- DIRECTIONS FOR THIS TASK:
Please repeat the rows from the line containing "You are a computer-use agent. 520x390 pixels." through the line containing "pyautogui.click(x=336, y=353)", both included, with "horizontal axis" substituted for "x-axis" and nothing else changed. Leave the pictures out.

- TASK DATA:
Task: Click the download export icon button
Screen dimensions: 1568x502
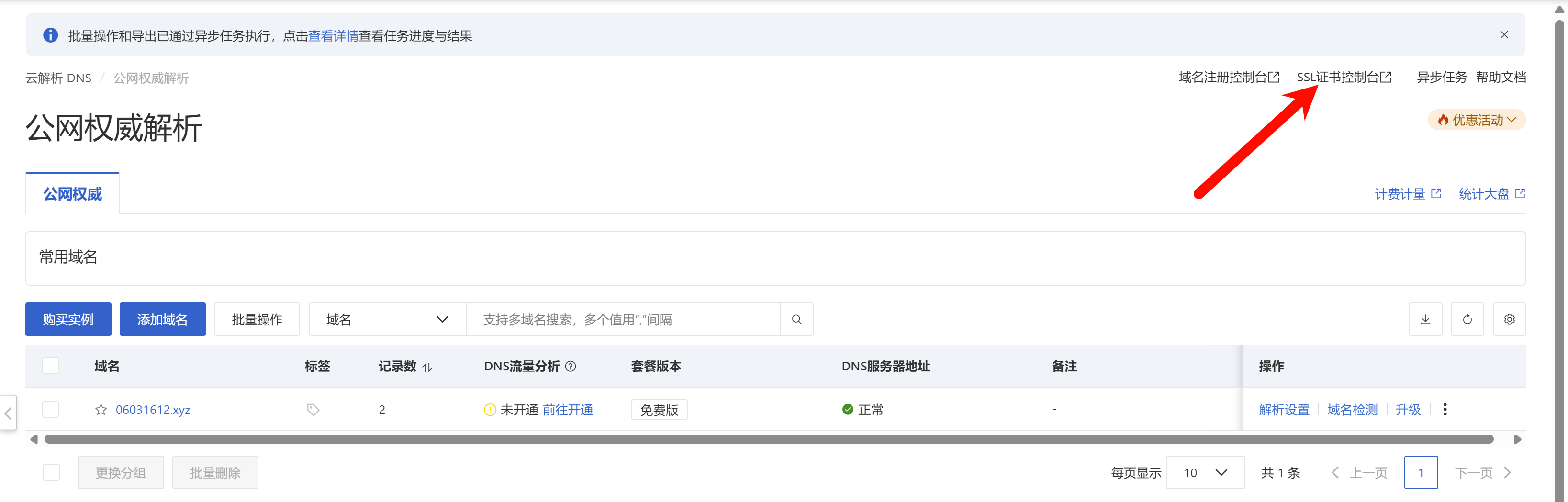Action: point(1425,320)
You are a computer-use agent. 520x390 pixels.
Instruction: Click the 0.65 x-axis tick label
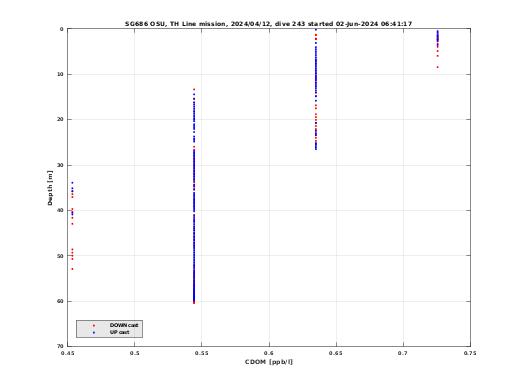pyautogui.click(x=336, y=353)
---
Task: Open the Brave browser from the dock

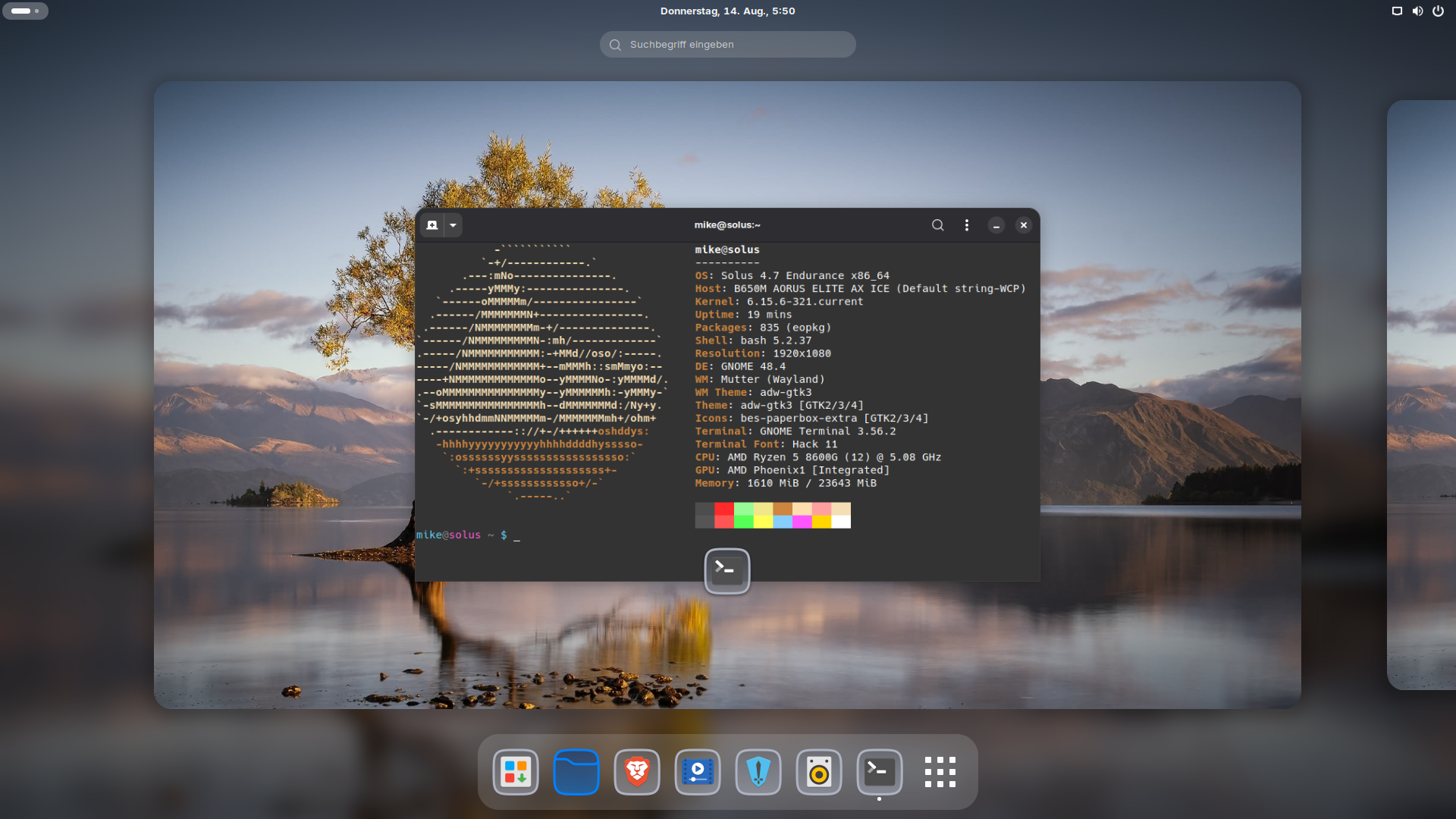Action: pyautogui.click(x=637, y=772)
==
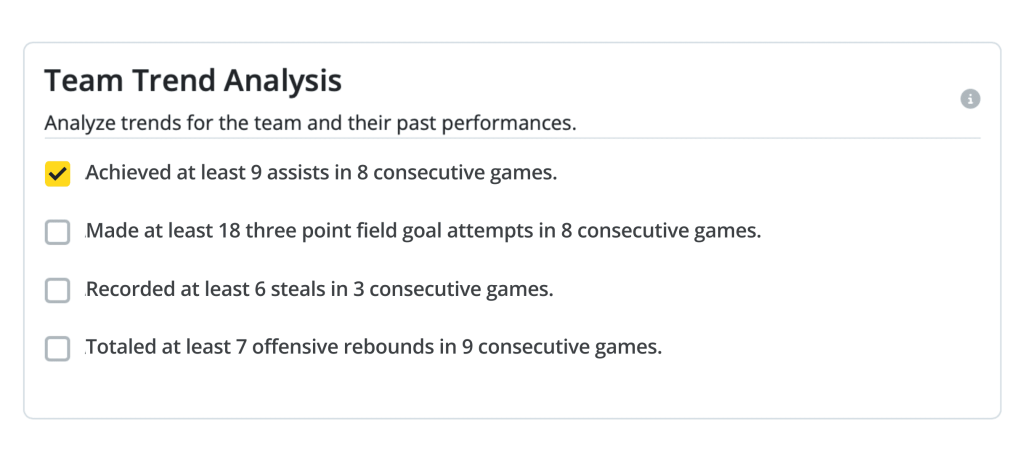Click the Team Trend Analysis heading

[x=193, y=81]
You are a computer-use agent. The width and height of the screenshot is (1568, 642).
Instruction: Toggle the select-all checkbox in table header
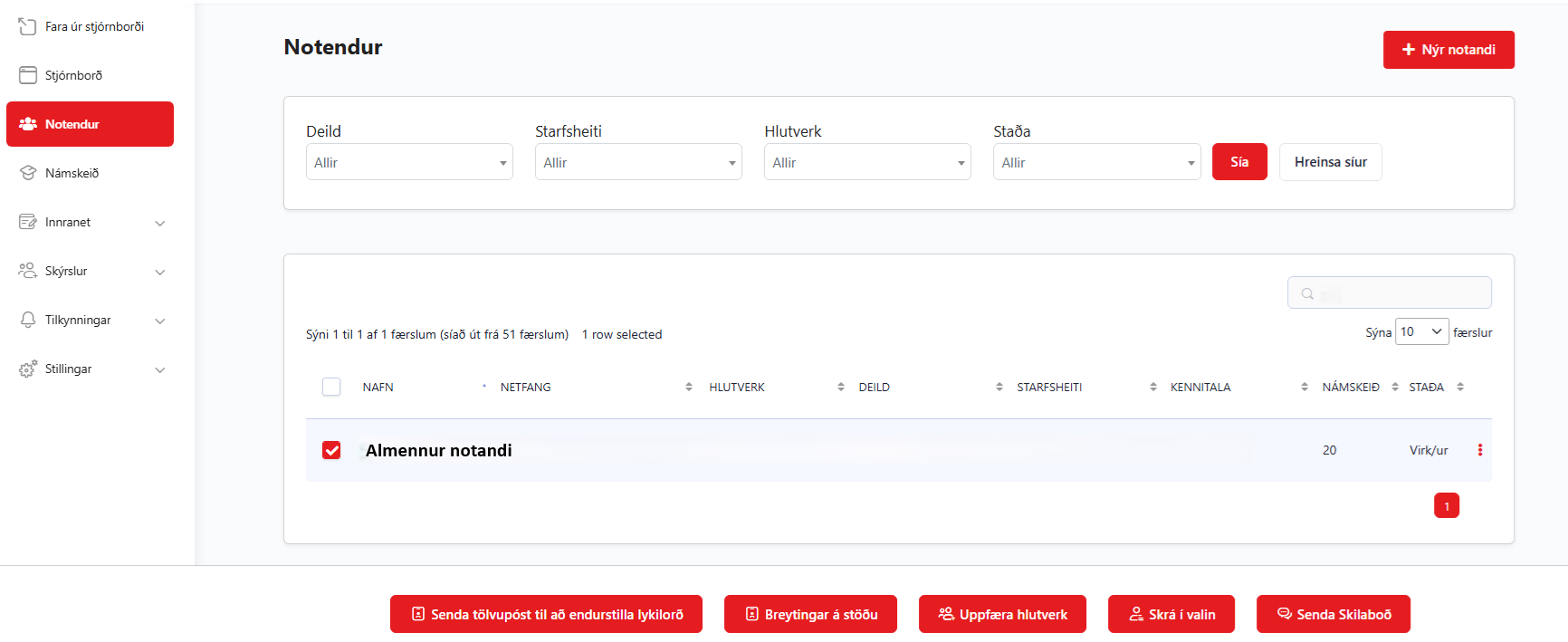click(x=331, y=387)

- RESULT OF THE TASK:
You are a computer-use agent. 520x390 pixels.
Instruction: Click the 0.65 horizontal axis tick label
pyautogui.click(x=336, y=353)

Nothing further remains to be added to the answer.